Purpose/Objectives: To consolidate the literature and provide a model to explain the links among uncertainty, post-traumatic stress syndrome, and health behaviors in adolescent and young adult childhood cancer survivors.
Data Sources: A systemic review of related literature and theory was used for the proposed model. The literature pertaining to the Uncertainty in Illness Theory, childhood cancer late effects, post-traumatic stress, and health behaviors was reviewed and critiqued from three data sets from 1979-2007: MEDLINE®, Psyc Info, and CINAHL®. Key words used for the search were uncertainty and post-traumatic stress as well as health behaviors, including smoking, alcohol use, unsafe sex, sunscreen use, and physical inactivity.
Data Synthesis: Childhood cancer survivors living with chronic uncertainty may develop a new view of life and, as a result, adopt more health-promotion behaviors and engage in less health-risk behaviors.

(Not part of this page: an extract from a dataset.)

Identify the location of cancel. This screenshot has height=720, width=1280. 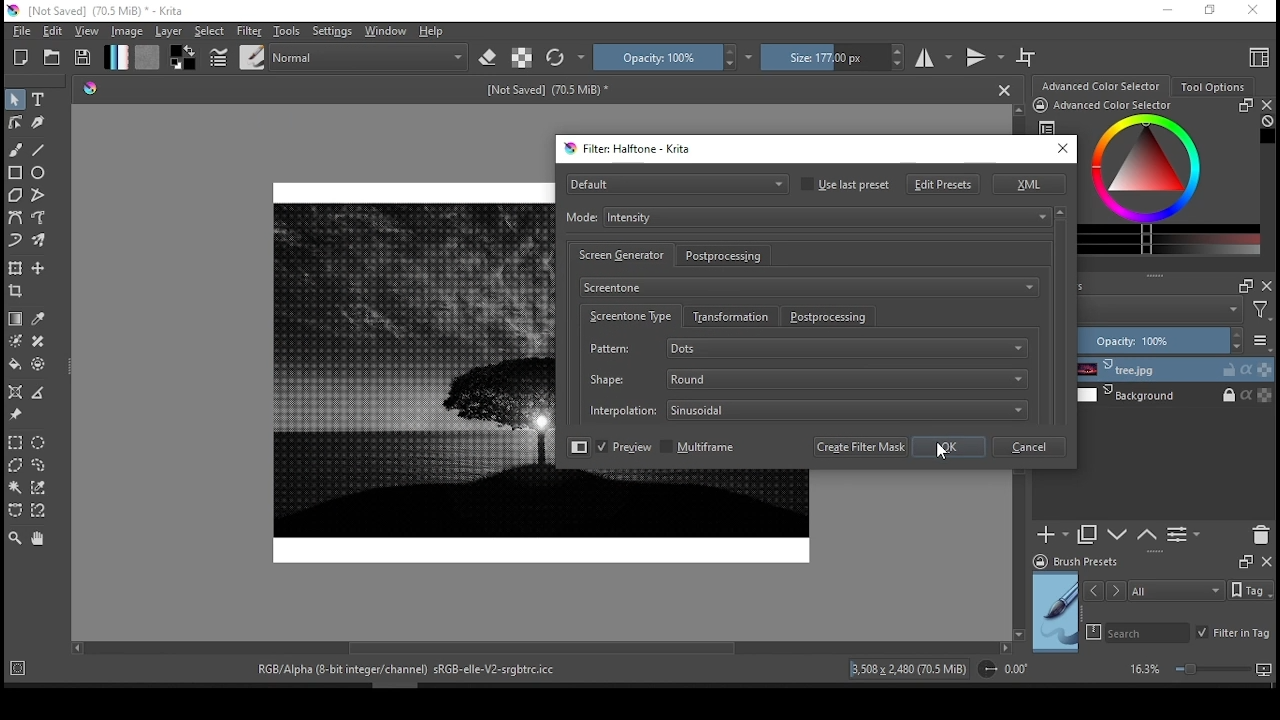
(1031, 447).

However, survivors living with chronic uncertainty may generate symptoms similar to post-traumatic stress disorder and, therefore, adopt fewer health-promotion behaviors and engage in more health-risk behaviors.
Conclusions: The uncertainty that pervades the childhood cancer experience can lead to the development of symptoms that resemble those of post-traumatic stress. The symptoms can interfere with the adoption of healthy lifestyle behaviors and avoidance of health-risk behaviors.
Implications for Nursing: The theoretically derived model outlined in this article can be used to guide clinical interventions and additional research into the health behaviors of childhood cancer survivors.